Exercise
Every word in the data below belongs in your copy, exactly as given; the pictures do not.

Material for the task
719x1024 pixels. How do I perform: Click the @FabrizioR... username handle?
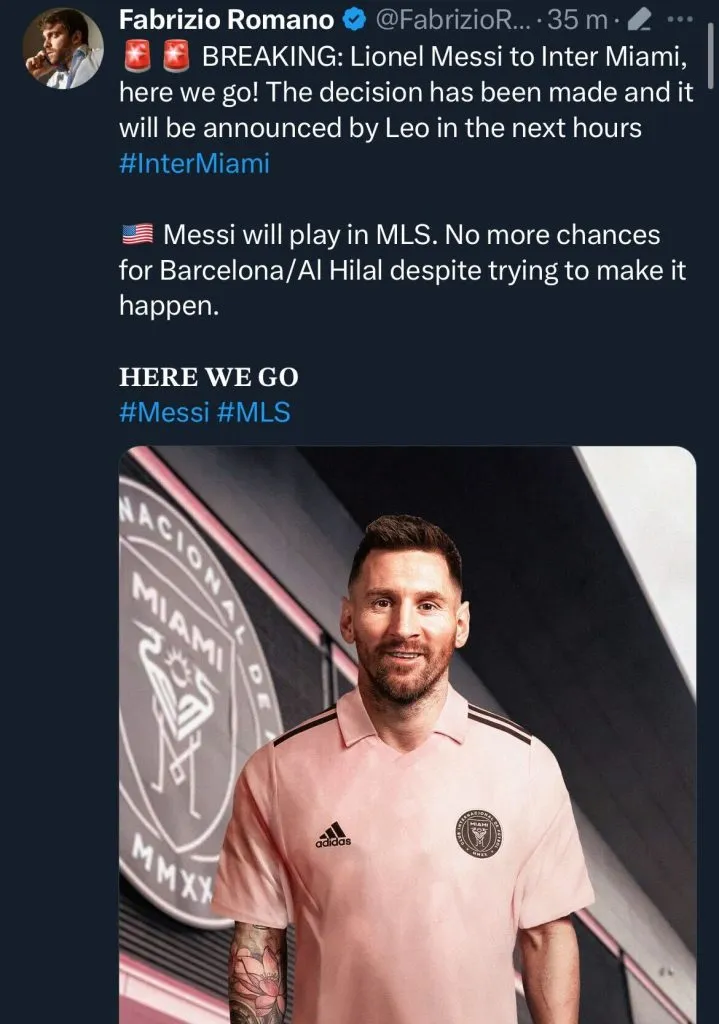464,19
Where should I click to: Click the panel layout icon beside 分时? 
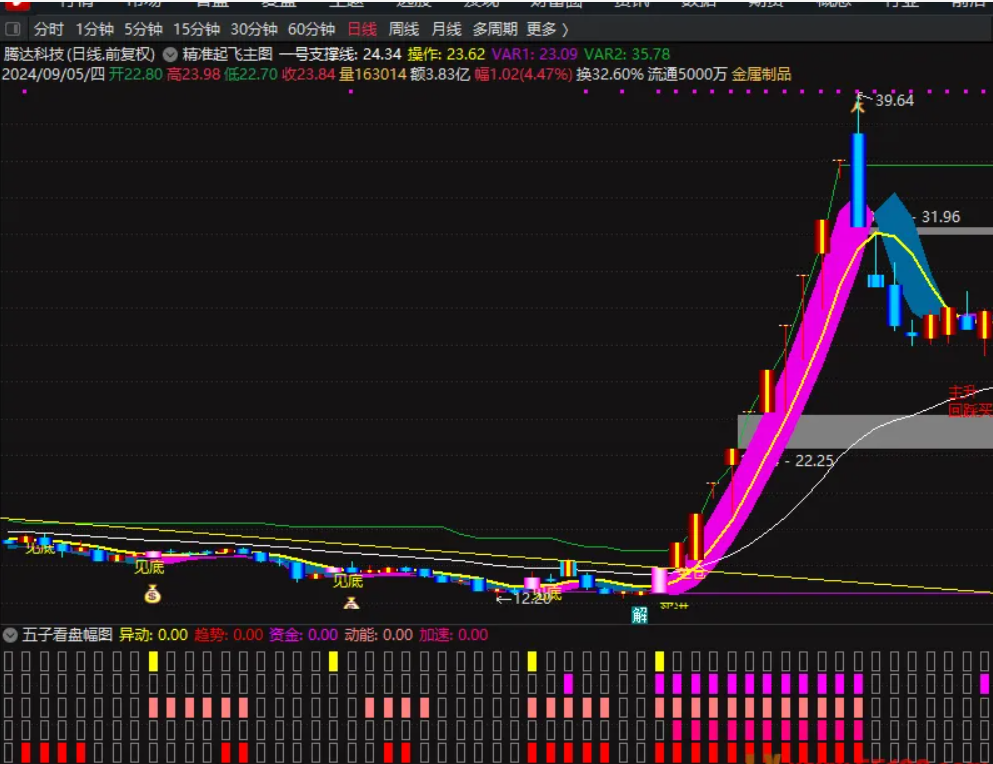[x=13, y=29]
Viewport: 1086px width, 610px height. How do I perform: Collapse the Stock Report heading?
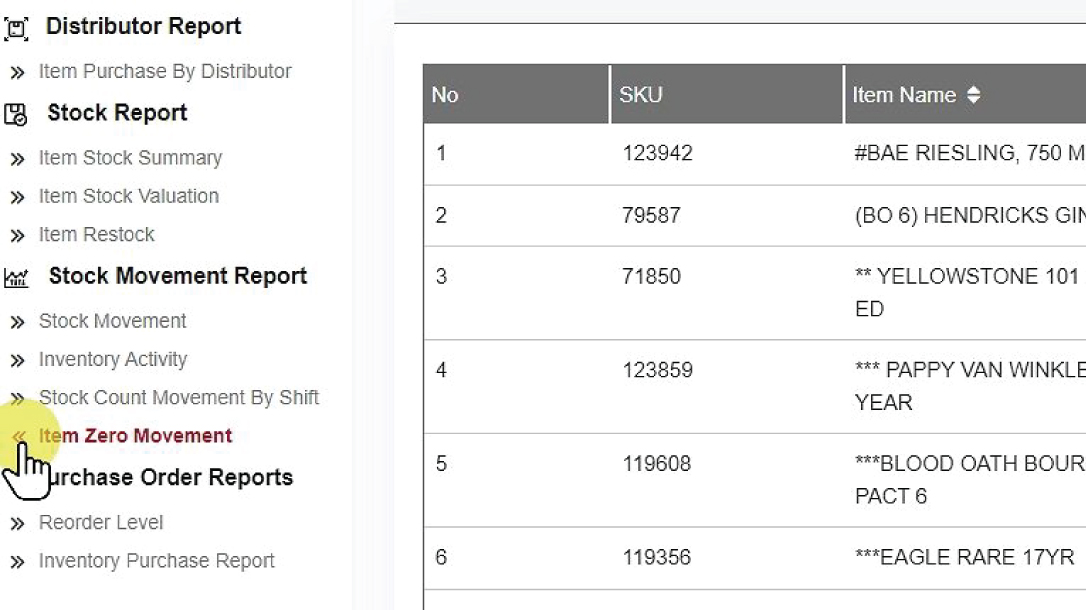point(117,113)
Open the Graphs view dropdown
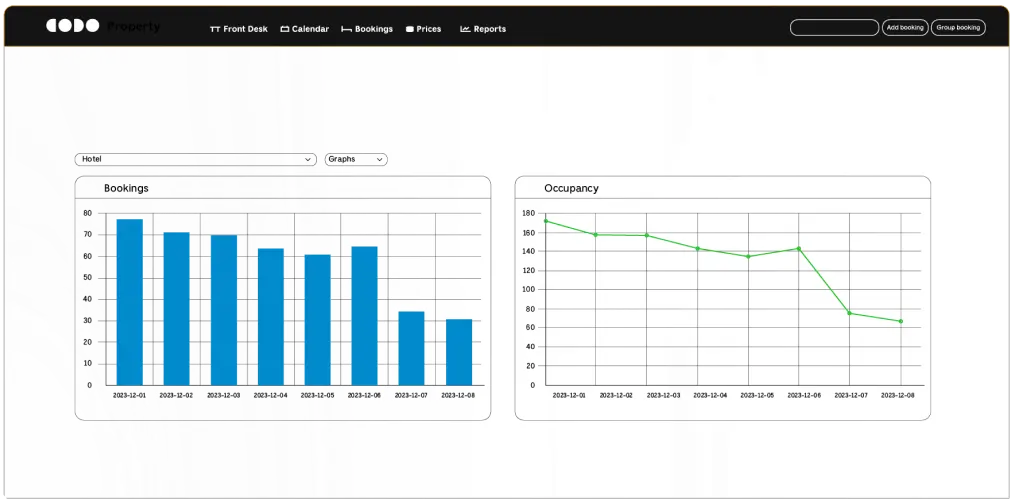 pyautogui.click(x=356, y=159)
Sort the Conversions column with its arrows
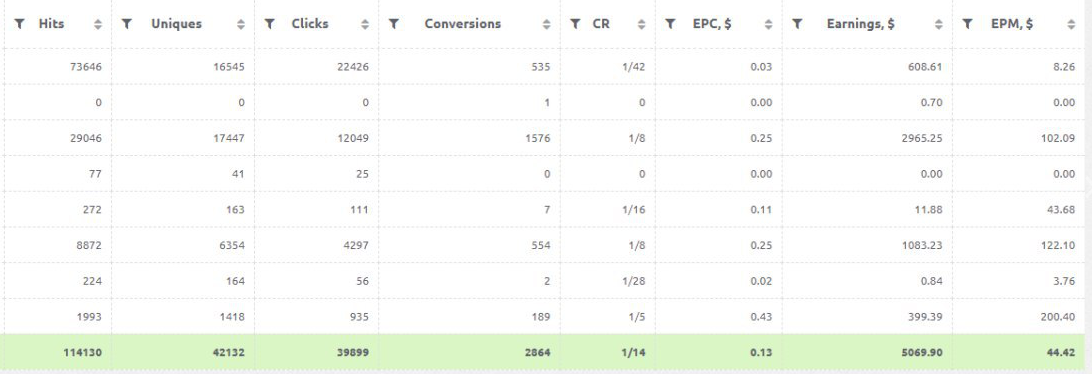The image size is (1092, 374). [547, 24]
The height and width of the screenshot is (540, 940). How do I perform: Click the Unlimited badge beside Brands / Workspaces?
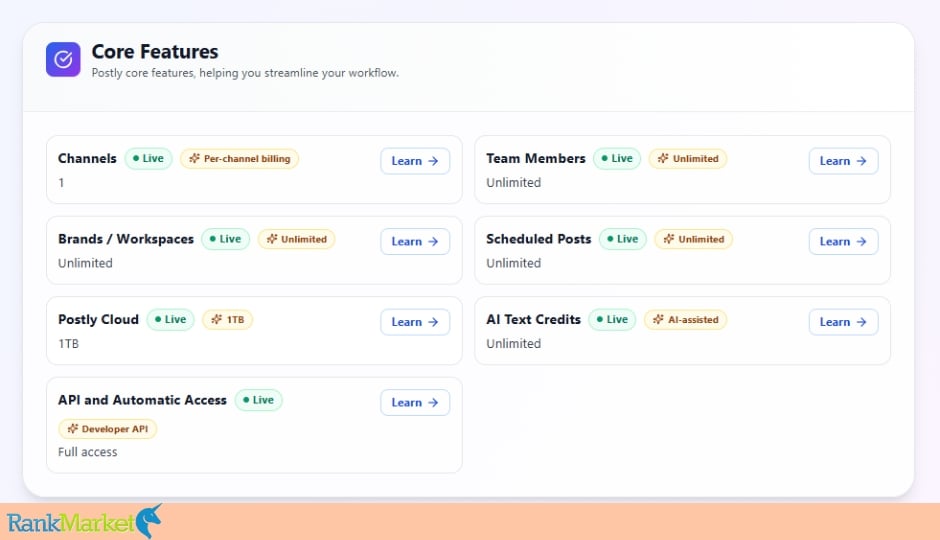[296, 239]
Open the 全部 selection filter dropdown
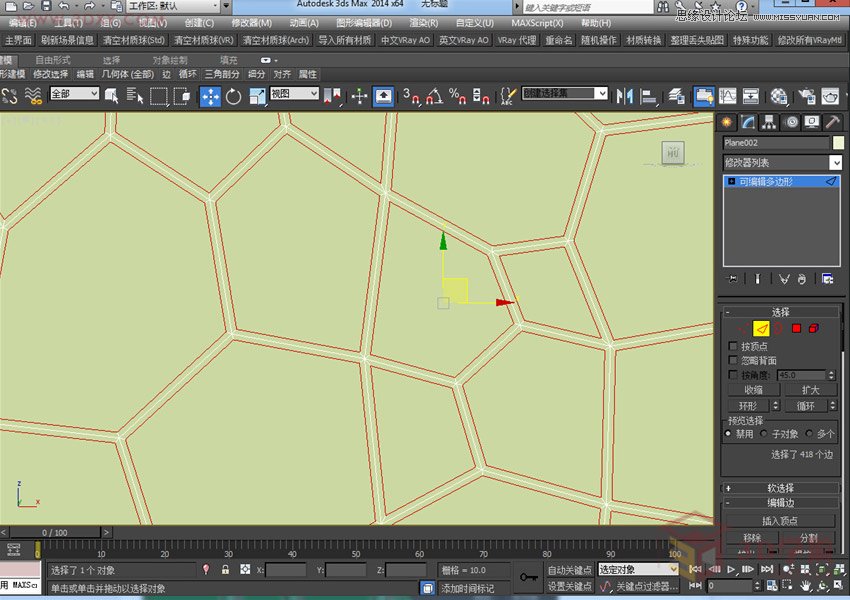Screen dimensions: 850x600 tap(74, 94)
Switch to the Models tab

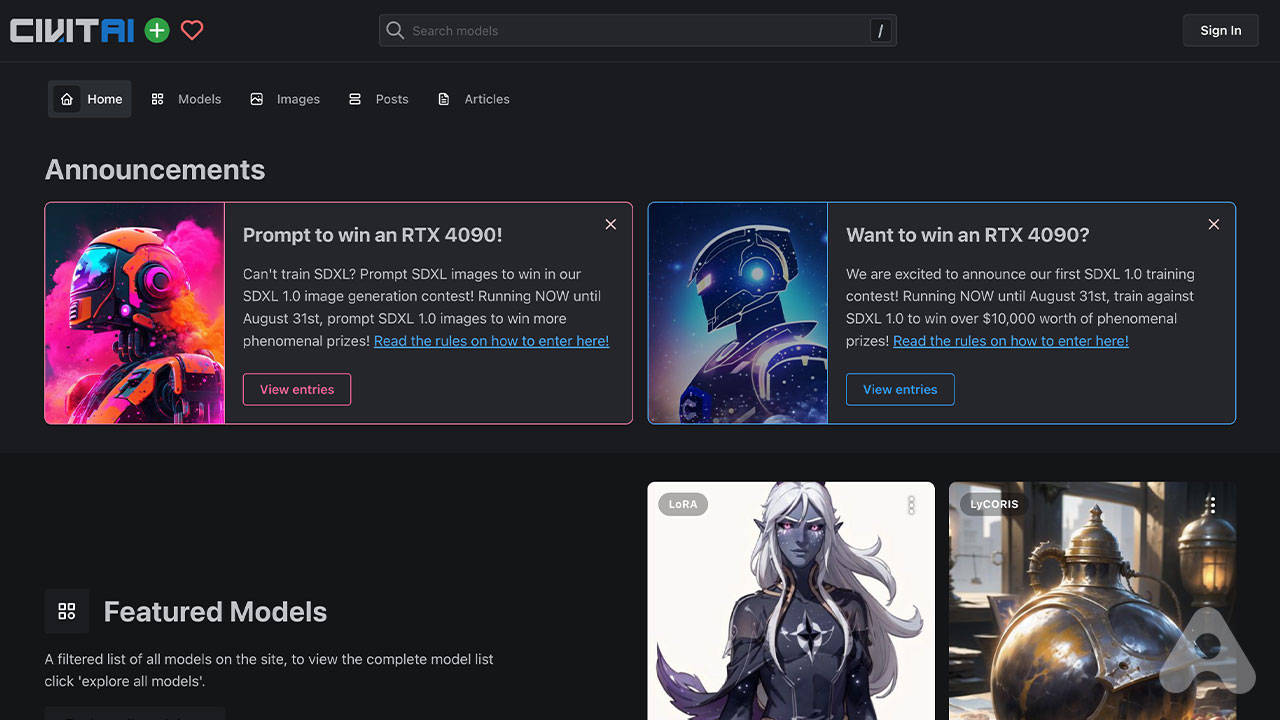click(187, 99)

Response to the exercise
719x1024 pixels. How do I perform: Click the @FabrizioR... username handle?
464,19
Where should I click to: Click the panel layout icon beside 分时? 
[x=13, y=29]
Viewport: 1086px width, 610px height. How do I perform: Collapse the Stock Report heading?
point(117,113)
Open the Graphs view dropdown
 pyautogui.click(x=356, y=159)
Sort the Conversions column with its arrows
The image size is (1092, 374). [547, 24]
The height and width of the screenshot is (540, 940). How do I perform: Click the Unlimited badge beside Brands / Workspaces?
[296, 239]
Open the 全部 selection filter dropdown
Screen dimensions: 850x600 tap(74, 94)
Switch to the Models tab

click(187, 99)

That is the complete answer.